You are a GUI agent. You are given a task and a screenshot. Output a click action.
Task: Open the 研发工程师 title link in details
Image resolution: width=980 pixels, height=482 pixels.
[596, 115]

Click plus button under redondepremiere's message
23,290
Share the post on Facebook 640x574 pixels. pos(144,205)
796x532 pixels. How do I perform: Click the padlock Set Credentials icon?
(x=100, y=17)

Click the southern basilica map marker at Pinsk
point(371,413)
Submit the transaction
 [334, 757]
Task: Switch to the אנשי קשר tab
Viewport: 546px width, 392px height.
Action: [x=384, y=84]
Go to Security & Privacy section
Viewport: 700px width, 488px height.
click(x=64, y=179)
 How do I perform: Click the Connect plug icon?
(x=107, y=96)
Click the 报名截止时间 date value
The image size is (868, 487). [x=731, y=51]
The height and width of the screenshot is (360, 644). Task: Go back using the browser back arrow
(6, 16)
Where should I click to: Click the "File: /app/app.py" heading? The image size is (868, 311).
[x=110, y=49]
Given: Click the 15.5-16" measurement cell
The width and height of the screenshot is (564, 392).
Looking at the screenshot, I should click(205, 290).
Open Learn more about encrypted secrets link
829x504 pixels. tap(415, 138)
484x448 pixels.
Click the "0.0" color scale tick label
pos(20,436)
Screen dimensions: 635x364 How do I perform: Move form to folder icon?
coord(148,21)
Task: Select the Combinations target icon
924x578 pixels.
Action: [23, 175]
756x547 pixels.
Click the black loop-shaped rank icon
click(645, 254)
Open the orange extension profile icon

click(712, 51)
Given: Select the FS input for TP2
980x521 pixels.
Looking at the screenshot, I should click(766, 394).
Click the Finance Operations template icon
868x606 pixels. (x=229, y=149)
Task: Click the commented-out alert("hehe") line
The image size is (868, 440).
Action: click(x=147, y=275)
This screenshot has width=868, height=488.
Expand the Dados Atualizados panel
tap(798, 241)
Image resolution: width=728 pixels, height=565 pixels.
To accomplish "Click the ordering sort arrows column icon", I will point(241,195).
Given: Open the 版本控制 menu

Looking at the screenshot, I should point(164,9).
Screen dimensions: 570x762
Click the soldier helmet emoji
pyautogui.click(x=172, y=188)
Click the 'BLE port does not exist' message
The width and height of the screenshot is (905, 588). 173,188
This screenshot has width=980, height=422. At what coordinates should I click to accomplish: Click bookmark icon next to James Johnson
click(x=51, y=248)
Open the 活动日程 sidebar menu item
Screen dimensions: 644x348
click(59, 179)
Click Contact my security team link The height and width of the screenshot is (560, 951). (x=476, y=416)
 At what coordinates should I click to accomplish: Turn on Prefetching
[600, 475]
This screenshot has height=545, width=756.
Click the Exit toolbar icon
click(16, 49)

Your objective: Please set down all of the data above again, matching it exactly.

Task solution:
You are a GUI agent. You are given a task and a screenshot. Output a click action.
Task: Open the 研发工程师 title link in details
Image resolution: width=980 pixels, height=482 pixels.
[596, 115]

Click plus button under redondepremiere's message
23,290
Share the post on Facebook 640x574 pixels. pos(144,205)
796x532 pixels. How do I perform: Click the padlock Set Credentials icon?
(x=100, y=17)

Click the southern basilica map marker at Pinsk
point(371,413)
Submit the transaction
 [334, 757]
Task: Switch to the אנשי קשר tab
Viewport: 546px width, 392px height.
Action: [x=384, y=84]
Go to Security & Privacy section
Viewport: 700px width, 488px height.
click(x=64, y=179)
 How do I perform: Click the Connect plug icon?
(x=107, y=96)
Click the 报名截止时间 date value
The image size is (868, 487). [x=731, y=51]
The height and width of the screenshot is (360, 644). Task: Go back using the browser back arrow
(6, 16)
Where should I click to: Click the "File: /app/app.py" heading? The image size is (868, 311).
[x=110, y=49]
Given: Click the 15.5-16" measurement cell
The width and height of the screenshot is (564, 392).
Looking at the screenshot, I should click(205, 290).
Open Learn more about encrypted secrets link
829x504 pixels. tap(415, 138)
484x448 pixels.
Click the "0.0" color scale tick label
pos(20,436)
Screen dimensions: 635x364 How do I perform: Move form to folder icon?
coord(148,21)
Task: Select the Combinations target icon
924x578 pixels.
Action: [23, 175]
756x547 pixels.
Click the black loop-shaped rank icon
click(645, 254)
Open the orange extension profile icon

click(712, 51)
Given: Select the FS input for TP2
980x521 pixels.
Looking at the screenshot, I should click(766, 394).
Click the Finance Operations template icon
868x606 pixels. (x=229, y=149)
Task: Click the commented-out alert("hehe") line
The image size is (868, 440).
Action: click(x=147, y=275)
This screenshot has width=868, height=488.
Expand the Dados Atualizados panel
tap(798, 241)
Image resolution: width=728 pixels, height=565 pixels.
To accomplish "Click the ordering sort arrows column icon", I will point(241,195).
Given: Open the 版本控制 menu

Looking at the screenshot, I should point(164,9).
Screen dimensions: 570x762
Click the soldier helmet emoji
pyautogui.click(x=172, y=188)
Click the 'BLE port does not exist' message
The width and height of the screenshot is (905, 588). 173,188
This screenshot has width=980, height=422. At what coordinates should I click to accomplish: Click bookmark icon next to James Johnson
click(x=51, y=248)
Open the 活动日程 sidebar menu item
Screen dimensions: 644x348
click(59, 179)
Click Contact my security team link The height and width of the screenshot is (560, 951). (x=476, y=416)
 At what coordinates should I click to accomplish: Turn on Prefetching
[600, 475]
This screenshot has height=545, width=756.
Click the Exit toolbar icon
click(16, 49)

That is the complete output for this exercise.